There's a real problem with acceptance on the part of people with NPD. It may be due to another classic NPD trait, lack of empathy. In the psychological sense, that means that they can't step outside of themselves, and see a situation through another person's eyes. It's all about them. He sees all of his contemporaries who doped just as much, many of whom escaped scot-free, and the handful who got caught walking away with reduced sanctions, intact results, and still being able to compete. Seeing it as his "just desserts" is damn near impossible, if indeed he suffers from NPD (and I'm not trying to make an armchair diagnosis. Just speaking about narcissists in general). Most of my clients come from the box of misfit toys, psychologically. I can certainly see his thought process there. I hear stuff like that every day---"why is so-and-so getting probation for what he did, and they wanna give me 5 years for the same thing?"


----------



## Bluenote (Oct 28, 2012)

mpre53 said:


> Expectation of favorable treatment is another trait associated with NPD. :wink:
> 
> There's a real problem with acceptance on the part of people with NPD. It may be due to another classic NPD trait, lack of empathy. In the psychological sense, that means that they can't step outside of themselves, and see a situation through another person's eyes. It's all about them. He sees all of his contemporaries who doped just as much, many of whom escaped scot-free, and the handful who got caught walking away with reduced sanctions, intact results, and still being able to compete. Seeing it as his "just desserts" is damn near impossible, if indeed he suffers from NPD (and I'm not trying to make an armchair diagnosis. Just speaking about narcissists in general). Most of my clients come from the box of misfit toys, psychologically. I can certainly see his thought process there. I hear stuff like that every day---"why is so-and-so getting probation for what he did, and they wanna give me 5 years for the same thing?"
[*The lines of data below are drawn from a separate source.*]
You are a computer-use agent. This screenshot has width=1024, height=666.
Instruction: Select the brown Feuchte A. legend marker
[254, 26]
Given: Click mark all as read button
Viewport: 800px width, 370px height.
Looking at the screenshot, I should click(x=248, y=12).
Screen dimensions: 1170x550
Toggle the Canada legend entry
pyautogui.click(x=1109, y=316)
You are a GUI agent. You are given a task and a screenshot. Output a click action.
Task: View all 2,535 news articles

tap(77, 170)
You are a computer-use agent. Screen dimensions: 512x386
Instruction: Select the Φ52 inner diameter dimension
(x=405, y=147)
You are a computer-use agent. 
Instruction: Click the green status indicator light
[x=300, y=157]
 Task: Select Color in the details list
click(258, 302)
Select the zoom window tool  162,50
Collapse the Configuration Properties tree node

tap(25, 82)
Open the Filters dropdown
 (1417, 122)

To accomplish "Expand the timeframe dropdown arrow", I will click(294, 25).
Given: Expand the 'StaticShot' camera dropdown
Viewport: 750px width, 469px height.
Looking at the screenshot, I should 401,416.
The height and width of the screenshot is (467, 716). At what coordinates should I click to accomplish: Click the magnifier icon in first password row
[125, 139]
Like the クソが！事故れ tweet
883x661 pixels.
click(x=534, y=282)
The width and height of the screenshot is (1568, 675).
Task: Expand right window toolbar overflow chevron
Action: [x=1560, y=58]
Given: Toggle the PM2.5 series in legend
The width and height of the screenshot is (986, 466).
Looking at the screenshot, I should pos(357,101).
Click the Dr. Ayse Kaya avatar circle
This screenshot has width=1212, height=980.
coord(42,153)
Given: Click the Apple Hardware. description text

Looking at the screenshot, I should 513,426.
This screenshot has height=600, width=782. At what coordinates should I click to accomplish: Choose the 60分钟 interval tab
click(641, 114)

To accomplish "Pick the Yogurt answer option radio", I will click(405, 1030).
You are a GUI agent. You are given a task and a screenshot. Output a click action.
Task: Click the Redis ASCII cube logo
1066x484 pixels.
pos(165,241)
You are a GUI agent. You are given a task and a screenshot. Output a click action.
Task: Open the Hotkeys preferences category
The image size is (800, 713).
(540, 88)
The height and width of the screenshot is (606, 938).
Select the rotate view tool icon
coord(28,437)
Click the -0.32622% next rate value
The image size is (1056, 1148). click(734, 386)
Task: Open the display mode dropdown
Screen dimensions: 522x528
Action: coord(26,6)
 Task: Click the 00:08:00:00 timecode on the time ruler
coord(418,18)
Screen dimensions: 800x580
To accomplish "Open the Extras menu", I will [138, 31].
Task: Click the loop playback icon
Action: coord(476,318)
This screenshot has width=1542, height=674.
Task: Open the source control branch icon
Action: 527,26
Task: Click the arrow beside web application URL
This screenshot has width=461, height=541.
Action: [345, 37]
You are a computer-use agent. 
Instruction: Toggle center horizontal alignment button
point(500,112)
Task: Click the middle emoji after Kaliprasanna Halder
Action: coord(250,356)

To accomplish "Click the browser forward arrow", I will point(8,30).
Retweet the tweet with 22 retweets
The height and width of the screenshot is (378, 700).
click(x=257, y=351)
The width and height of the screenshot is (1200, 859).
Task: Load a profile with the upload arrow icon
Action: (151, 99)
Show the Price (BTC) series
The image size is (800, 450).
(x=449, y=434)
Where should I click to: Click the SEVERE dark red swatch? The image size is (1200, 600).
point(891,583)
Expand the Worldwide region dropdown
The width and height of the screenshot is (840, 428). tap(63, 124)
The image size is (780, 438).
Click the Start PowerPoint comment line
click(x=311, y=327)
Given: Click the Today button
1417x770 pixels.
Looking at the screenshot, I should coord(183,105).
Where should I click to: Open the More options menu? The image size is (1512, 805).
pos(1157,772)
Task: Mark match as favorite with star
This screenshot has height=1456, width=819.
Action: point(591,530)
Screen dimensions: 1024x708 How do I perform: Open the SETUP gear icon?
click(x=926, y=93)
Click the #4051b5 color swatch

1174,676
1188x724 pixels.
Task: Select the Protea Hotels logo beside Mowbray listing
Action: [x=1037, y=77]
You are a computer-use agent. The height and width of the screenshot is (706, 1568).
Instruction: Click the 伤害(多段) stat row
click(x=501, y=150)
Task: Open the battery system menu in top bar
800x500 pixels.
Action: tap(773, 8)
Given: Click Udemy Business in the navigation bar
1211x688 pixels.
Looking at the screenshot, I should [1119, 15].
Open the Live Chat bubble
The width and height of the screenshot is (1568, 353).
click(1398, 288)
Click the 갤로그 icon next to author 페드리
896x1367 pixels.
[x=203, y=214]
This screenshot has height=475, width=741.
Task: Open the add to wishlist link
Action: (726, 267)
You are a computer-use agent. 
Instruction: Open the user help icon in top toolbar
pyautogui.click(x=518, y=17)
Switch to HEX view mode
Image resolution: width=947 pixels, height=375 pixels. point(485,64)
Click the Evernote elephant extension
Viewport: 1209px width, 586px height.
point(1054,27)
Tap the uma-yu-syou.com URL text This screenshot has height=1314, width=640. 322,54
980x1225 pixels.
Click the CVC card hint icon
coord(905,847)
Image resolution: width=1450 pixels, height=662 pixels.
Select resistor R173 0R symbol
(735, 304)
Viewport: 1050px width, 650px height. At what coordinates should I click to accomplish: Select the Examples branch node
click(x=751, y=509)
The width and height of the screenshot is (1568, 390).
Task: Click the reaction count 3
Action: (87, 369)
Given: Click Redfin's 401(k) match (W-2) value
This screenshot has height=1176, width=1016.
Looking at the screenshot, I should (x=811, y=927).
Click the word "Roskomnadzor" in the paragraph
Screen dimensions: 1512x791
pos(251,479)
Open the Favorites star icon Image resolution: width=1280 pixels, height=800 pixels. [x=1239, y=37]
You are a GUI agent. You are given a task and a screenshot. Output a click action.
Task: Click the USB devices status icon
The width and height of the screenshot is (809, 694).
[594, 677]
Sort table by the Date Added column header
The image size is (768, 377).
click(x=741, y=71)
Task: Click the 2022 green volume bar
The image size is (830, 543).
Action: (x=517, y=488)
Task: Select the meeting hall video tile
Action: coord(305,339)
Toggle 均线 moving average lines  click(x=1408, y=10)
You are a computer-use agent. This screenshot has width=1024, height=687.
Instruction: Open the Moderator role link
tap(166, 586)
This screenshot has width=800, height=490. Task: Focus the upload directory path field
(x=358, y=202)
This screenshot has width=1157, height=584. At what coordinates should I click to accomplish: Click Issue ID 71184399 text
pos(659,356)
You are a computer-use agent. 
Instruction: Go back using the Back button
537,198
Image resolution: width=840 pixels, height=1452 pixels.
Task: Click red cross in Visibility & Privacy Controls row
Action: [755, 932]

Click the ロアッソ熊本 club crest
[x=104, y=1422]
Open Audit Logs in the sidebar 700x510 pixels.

I don't think Armstrong got treated unfairly. He doped for most, if not all of his career. He has no place in the sport. 

A lot of the damage he has suffered has been his own making, though he mostly fails to see that. Using his charity as a shield against doping allegations. Using his charity to try and lobby against the USADA. Some questionable dealings between the charity dot org and dot com. His Oprah interview was a disaster. His general jerky behavior has been exposed in multiple books / articles / TV segments. 

IMO had he not used his charity as a shield, I think he could have staid involved with it. Not as the face, but take a hiatus, then come back on the board and be engaged. I think people would have been willing to say 'he's a human being with faults, but he clearly cares about cancer survivors.' But because of the way he used his charity, he became too much of a liability to it. 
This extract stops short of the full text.